Guided activities can be provided to groups of up to 30 and run for one hour. If your group has more than 30 people, or you would like to enquire about a longer activity, additional staff members may be required (at an additional charge). We will do our best to accommodate your group within our operational requirements.
Our program is available Monday to Fridays, with the exception of public holidays and school holidays. Groups are always welcome to come on self-guided visits to the reserve if a staff member is not available.
Groups undertaking self-guided visits do not need to complete this form, but we would appreciate if you gave us a call on 6205 1233 or email Tidbinbilla@act.gov.au to tell us when you plan on coming, so we can make a note in our front of house diary.
Please arrive ½ hour before your requested time to allow for toilet breaks etc. The time stated above will be when your tour starts. Each Ranger tour is one hour.
To give you the best experience, maximum group size is 30 children/adults.
Tidbinbilla is an ideal place to see and study some of Australia’s remarkable flora and fauna in their natural habitat. Between snow gum woodlands on the range and open grasslands on the valley floor it has examples of most temperate region ecosystems. With so many niches, it is little wonder that Tidbinbilla teems with life. Over 160 species of birds have been recorded in the area. There are platypus, echidnas, koalas, wallabies, emus, kangaroos and more to encounter. Tidbinbilla is a living, breathing and ever changing classroom.
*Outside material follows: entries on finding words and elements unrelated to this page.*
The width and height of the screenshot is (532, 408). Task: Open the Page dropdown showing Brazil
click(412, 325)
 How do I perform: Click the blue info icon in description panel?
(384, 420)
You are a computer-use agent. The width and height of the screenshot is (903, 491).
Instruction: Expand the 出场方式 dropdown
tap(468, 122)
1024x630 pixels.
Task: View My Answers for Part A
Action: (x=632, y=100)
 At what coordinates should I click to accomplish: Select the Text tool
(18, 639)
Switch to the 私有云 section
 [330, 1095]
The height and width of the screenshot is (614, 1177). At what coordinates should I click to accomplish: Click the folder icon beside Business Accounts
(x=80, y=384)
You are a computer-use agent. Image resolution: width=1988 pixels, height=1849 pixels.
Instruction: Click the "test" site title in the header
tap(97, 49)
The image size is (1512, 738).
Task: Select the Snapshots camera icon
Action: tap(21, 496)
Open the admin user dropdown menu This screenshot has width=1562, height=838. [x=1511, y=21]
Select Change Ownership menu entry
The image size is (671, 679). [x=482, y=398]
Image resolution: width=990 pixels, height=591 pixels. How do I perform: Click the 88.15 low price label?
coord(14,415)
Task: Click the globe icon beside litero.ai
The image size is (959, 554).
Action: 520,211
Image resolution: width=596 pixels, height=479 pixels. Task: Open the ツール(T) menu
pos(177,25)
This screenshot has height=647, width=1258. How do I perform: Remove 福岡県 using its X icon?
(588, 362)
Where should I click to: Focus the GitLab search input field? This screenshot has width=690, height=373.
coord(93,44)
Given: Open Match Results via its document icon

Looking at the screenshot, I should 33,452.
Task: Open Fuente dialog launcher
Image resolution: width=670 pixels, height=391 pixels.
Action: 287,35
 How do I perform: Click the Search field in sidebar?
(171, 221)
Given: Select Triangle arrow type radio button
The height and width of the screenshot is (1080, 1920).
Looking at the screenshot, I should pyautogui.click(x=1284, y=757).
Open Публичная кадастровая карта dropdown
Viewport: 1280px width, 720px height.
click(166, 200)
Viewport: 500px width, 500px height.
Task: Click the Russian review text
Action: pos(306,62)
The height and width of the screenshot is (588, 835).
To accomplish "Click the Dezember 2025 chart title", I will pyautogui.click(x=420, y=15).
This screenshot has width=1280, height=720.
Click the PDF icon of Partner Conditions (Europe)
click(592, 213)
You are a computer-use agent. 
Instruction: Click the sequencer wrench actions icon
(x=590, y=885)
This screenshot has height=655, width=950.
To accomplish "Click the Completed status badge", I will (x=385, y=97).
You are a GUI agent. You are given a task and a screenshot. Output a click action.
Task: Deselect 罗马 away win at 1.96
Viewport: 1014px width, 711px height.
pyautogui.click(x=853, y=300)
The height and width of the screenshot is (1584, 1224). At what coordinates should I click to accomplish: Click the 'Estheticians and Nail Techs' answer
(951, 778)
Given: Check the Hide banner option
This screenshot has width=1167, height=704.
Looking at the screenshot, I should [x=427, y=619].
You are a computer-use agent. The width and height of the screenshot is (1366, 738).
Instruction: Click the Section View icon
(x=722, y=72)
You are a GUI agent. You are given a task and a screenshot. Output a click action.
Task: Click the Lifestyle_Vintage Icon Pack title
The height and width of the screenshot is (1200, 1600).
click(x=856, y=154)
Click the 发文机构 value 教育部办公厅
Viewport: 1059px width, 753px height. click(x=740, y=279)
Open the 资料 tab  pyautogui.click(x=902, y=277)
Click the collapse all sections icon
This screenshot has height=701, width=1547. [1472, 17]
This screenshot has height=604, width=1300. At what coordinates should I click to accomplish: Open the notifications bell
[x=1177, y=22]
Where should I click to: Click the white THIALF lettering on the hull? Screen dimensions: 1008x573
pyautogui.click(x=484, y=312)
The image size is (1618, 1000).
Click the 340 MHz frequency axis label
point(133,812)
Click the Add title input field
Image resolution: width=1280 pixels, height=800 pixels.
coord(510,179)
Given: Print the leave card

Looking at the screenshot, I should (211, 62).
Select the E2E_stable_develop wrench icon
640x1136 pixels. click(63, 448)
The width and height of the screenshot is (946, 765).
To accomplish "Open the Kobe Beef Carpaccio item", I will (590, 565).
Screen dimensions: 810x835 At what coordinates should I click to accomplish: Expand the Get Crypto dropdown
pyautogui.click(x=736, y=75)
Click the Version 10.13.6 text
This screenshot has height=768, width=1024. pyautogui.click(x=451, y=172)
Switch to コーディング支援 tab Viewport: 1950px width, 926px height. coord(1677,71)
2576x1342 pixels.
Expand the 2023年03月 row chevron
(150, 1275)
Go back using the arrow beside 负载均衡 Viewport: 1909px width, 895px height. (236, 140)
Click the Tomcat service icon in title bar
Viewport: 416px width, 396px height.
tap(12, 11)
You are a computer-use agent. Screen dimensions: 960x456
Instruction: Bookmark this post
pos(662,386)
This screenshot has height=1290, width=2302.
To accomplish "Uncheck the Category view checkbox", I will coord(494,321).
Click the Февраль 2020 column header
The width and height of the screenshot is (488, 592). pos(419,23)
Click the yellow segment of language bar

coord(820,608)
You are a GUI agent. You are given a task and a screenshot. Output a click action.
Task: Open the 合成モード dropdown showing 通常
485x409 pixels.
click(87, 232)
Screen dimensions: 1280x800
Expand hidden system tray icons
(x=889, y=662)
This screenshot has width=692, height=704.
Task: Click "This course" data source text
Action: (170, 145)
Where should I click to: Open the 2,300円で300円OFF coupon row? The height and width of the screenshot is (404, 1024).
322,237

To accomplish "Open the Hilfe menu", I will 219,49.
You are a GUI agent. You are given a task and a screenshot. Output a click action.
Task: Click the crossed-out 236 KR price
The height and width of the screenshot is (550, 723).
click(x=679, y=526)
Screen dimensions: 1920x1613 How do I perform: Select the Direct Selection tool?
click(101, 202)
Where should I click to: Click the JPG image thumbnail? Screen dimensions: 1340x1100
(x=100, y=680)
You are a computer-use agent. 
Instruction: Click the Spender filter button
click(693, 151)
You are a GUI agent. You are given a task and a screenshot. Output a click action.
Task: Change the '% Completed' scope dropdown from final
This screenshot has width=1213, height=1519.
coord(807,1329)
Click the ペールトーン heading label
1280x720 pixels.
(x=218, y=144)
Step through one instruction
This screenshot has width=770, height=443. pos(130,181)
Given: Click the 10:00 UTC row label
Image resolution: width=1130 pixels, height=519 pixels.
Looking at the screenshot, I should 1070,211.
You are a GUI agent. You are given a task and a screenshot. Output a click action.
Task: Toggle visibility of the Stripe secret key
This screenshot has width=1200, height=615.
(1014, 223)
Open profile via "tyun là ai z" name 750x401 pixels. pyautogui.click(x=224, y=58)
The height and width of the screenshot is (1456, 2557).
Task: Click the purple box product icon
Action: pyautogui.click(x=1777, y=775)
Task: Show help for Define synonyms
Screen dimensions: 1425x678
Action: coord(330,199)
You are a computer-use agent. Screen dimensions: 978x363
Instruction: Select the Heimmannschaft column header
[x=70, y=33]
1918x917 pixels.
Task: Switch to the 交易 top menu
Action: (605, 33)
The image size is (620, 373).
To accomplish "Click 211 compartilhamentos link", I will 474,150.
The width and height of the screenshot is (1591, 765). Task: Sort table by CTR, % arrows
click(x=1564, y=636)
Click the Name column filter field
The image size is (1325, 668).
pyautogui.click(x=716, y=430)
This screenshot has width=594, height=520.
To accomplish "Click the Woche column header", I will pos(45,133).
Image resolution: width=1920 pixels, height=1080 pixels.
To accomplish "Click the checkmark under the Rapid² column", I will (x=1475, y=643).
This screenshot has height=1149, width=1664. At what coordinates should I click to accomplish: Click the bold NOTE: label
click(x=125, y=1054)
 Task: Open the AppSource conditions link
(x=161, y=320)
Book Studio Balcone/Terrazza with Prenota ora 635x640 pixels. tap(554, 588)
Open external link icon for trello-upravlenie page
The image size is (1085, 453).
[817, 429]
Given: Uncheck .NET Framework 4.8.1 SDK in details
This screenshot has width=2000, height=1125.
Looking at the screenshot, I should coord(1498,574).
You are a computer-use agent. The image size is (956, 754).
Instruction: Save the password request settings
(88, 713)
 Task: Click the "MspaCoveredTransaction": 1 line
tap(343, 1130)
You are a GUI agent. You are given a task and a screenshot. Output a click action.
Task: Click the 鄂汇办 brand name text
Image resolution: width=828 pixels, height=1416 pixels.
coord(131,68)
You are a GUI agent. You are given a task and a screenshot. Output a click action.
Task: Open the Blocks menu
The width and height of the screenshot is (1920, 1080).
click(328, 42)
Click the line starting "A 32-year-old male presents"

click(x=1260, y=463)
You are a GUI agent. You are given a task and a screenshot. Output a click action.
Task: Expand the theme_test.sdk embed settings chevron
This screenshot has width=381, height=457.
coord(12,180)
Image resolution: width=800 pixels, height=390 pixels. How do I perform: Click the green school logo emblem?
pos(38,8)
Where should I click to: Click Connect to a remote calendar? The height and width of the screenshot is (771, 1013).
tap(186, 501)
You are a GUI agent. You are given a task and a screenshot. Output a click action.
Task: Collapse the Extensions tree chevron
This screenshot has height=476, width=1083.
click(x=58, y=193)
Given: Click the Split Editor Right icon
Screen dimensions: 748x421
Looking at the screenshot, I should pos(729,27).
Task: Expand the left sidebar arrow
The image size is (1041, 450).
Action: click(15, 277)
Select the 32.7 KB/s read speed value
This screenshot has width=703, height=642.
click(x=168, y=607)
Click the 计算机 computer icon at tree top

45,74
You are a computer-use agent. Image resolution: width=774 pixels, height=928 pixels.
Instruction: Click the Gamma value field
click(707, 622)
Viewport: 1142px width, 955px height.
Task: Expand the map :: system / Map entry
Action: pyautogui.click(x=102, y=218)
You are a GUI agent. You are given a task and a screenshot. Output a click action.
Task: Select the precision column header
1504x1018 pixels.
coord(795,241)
The Sanctuary is spectacular series of 5 constructed ponds set in tall Eucalypt forest beside the Tidbinbilla River. There are 2km of track and boardwalk that meander through the wetlands giving easy access to a network of platforms and viewpoints. There is a large and diverse population of resident waterbirds, along with platypus, frogs, snakes, turtles and lizards. The Sanctuary is a perfect place to see and learn about wetland ecosystems and all the living things they support.
Fire is a key ecological process in the Australia landscape. The plants and animals of this hot dry land have adapted to fire and in many cases need it to survive. Fire germinates seeds, opens the canopy and helps create vital nesting hollows for birds. It stimulates plant growth, changes the soil chemistry and shatters granite tors. Tidbinbilla has seen many large fires and has been sculpted by these events. There is no better classroom to learn about the impact of fire and the vital role it plays in a healthy ecosystem.
Hanging Rock is one of many rock formations in the area that became a perfect shelter used by the aboriginal people of the region. The Ngunnawal people have been using sites like this for around 25 thousand years and much of the evidence of this occupation can still be seen today. A cultural tour to this site will describe the way of life of the first Australians in this area and also provide insight into Tidbinbilla’s early aboriginal history. Learn about bush tucker and native medicines found along the track and listen to the indigenous rangers explain how to create a basic shelter to develop an understanding of how the Ngunnawal people have lived here for thousands of years.